The Commissioner refused to exercise the discretion to refund the GST because the applicant had not demonstrated that it had borne the cost of the GST in relation to the supplies made, rather the GST had been “passed on” to the customers (who were not registered or required to be registered).  The Ruling provides an insight into the way the Commissioner appears to be applying the discretion, and the following points were made in the context of the application:

  • the underlying premise of the GST is that GST is payable by suppliers but is ultimately borne by consumers.  Therefore in normal circumstances the GST is passed on to the end consumer such that the supplier who remits the tax is not bearing the cost of the tax
  • at the time of making the supplies, the applicant was not aware of the GST-free concession and GST was understood to be a cost to the applicant.  Also, simply because some tickets have been sold at less than cost, it does not necessarily follow that the price that was charged did not include GST
  • the ATO does not accept that pricing to a market price (or using other pricing mechanisms such as fixed prices, price points etc) means that the supplier has necessarily borne the cost of the GST at the time of pricing or thereafter
  • there is a presumption that the cost of any GST liability is a foreseeable cost that will be passed on as part of the cost recovery and pricing structure of the supplier.
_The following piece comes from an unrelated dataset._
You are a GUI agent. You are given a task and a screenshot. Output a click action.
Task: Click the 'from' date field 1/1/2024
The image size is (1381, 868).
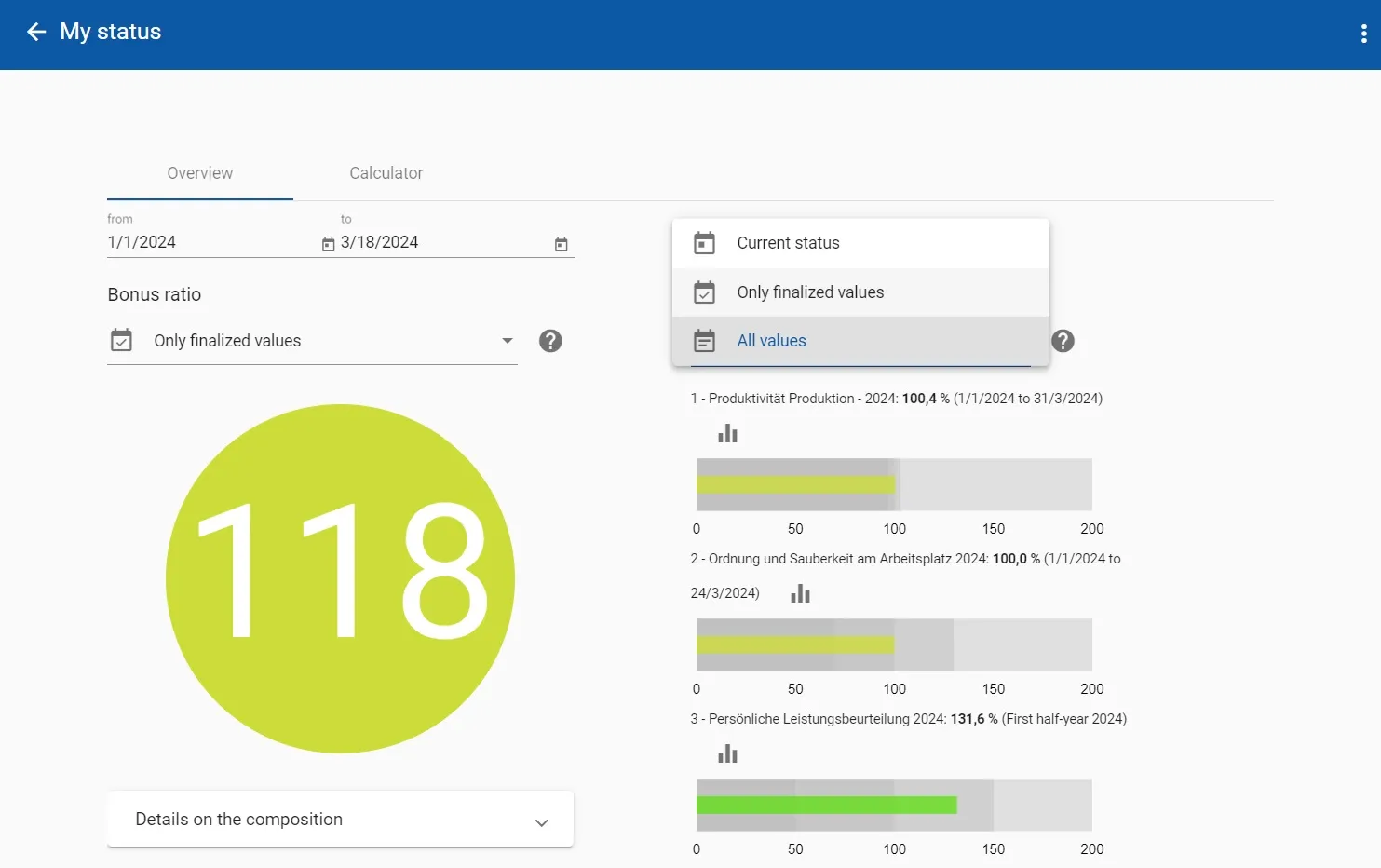pos(210,242)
  • while for ‘not for profit’ entities there may not be a general presumption that entities set prices to recover costs, each case must be assessed on its merits and it is appropriate to approach the question with reference to the supplier’s conduct in setting prices based on its knowledge and belief at the time that GST was a cost (even if it is later determined that GST was not payable)
  • the applicant increased its prices each year in line with increasing running costs and the ATO considered that the applicant’s aim was to meet its costs as far as possible
  • while the terms of the sale were that the price was GST inclusive, it is reasonable to conclude that the customers would form the opinion that the amount they paid included GST
  • the ATO considered that there was a GST component in the price advertised to customers and the cost of the GST had been passed on to customers.

The above analysis illustrates the difficulties faced by taxpayers in showing that they have not “passed on” the GST to customers.  Even, as in this case, the supplier is selling the tickets at a loss.